Пальцы коснулись Никиной кожи. Я успел притронуться к ранке, слегка провел по ней кончиками пальцев, а потом Ника отстранила мою руку и натянула на колени подол.
Бледно-алое пятнышко исчезло, но это было уже неважно. Я увидел Нику по-новому: чуть покрасневшая от смущения, замерзшая девочка, от волнения она прикусила нижнюю губу, а ветер еще больше растрепал волосы. Мне показалось, я успел увидеть: синяя жилка по-прежнему бьется на запястье.
Кончики пальцев еще помнили прикосновение, ранку, ссадину, помнили Никину кожу, зыбкую границу, скрывающую от мира Никину плоть, чужую плоть, такую же, как моя.
В краткий миг касания между нами не было преграды: эфемерный, воздушный призрак первой любви исчез, напротив меня сидела обыкновенная девочка. Она была такой же, как я, – живой, ранимой, беззащитной.
Ее плоть отделяли от мира несколько миллиметров кожи, бархатистой, нежной и волнующей, несовершенной и непрочной. Впервые мне захотелось поцеловать Нику – не в губы, нет! – мне захотелось укутать ее поцелуями, как мать пеленает ребенка; захотелось сказать каждой клетке ее кожи: я понимаю, как это трудно – служить границей между человеком и миром.
На мгновение я увидел Никино тело во всей его законченности и полноте – платье спáло, как покров, как ненужная шелуха. Сидя на скамейке в осеннем парке, я смотрел, как раскрываются и опадают легкие под ребрами, как в такт этим движениям колышется грудь, как кровь бежит по тончайшим сосудам, чтобы щеки покраснели, жилка на запястье окрасилась синим, а ссадина – бледно-алым. Никогда раньше я не испытывал такой нежности, грусти и жалости – и вот уже двадцать лет со мной не случалось ничего подобного.
Нельзя сказать, что я никогда не вспоминал тот осенний вечер. Конечно, я помнил – но так, словно прочитал в книге, словно это было с кем-то другим. Словно финал романтической повести, я помню и окончание истории, традиционное и умеренно счастливое: первый поцелуй, изнурительные ласки, глупые ссоры, финальное расставание. Не важно даже, стала ли Ника моей первой женщиной; миг, когда мои пальцы коснулись ее колена, был ярче и неповторимей любых сексуальных откровений.
В самом деле, мне скоро сорок лет, я знал многих женщин, ласкал их тела, прекрасные и несовершенные, проникал в их влажные отверстия, касался языком и пальцами, сжимал в объятьях и покрывал поцелуями – человеческое тело давно перестало быть таинственным.
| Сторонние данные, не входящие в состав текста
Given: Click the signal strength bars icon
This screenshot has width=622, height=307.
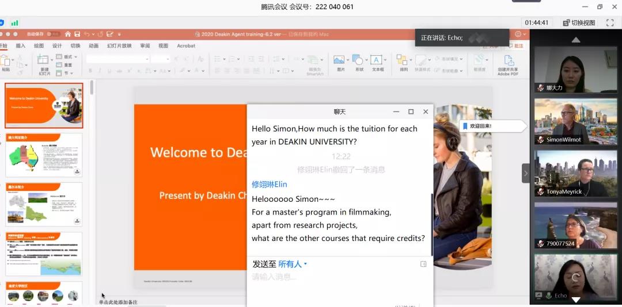Looking at the screenshot, I should [14, 23].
Да, самые волнующие и красивые женщины сделаны из того же материала, что и мы, но это способно потрясти только один раз в жизни. Конечно, память о потрясении остается, но все равно – тускнеет с годами.
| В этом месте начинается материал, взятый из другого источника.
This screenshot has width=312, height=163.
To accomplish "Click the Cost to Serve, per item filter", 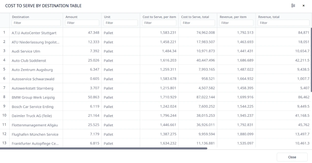I will (159, 23).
Я так думал – однако тем вечером, несколько дней назад, на Дашиной коленке я увидел ссадину, и формой, и цветом точь-в-точь как пятнышко, до которого я жестом святого Фомы дотянулся двадцать лет назад.
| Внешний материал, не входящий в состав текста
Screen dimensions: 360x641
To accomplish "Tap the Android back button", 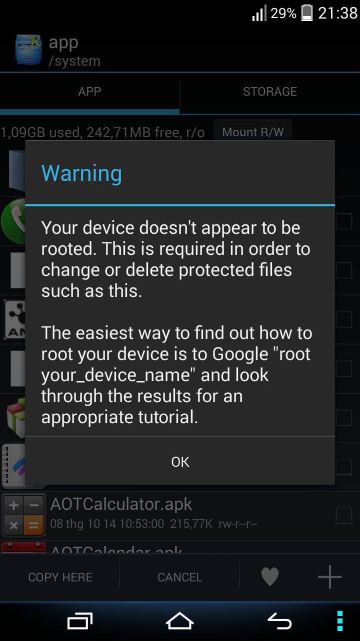I will [x=280, y=621].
На этот раз я не пошевелился. Когда-то маленькая ссадина позволила увидеть вместо бесплотной фантазии юную девушку; открыла возможность ласки и касания, телесной любви и чувственной близости. Дашино тело с самого начала было для меня источником наслаждения, телом, которое нужно трогать и ласкать; исследовать, изучать, проникать; вызывать в нем волнение, трепет и дрожь; играть на нем, как на флейте, с которой не справились Розенкранц и Гильденстерн; извлекать вздохи, стоны, вскрики – так в конце концов я научился вызывать глубоководную богиню, женщину из омута.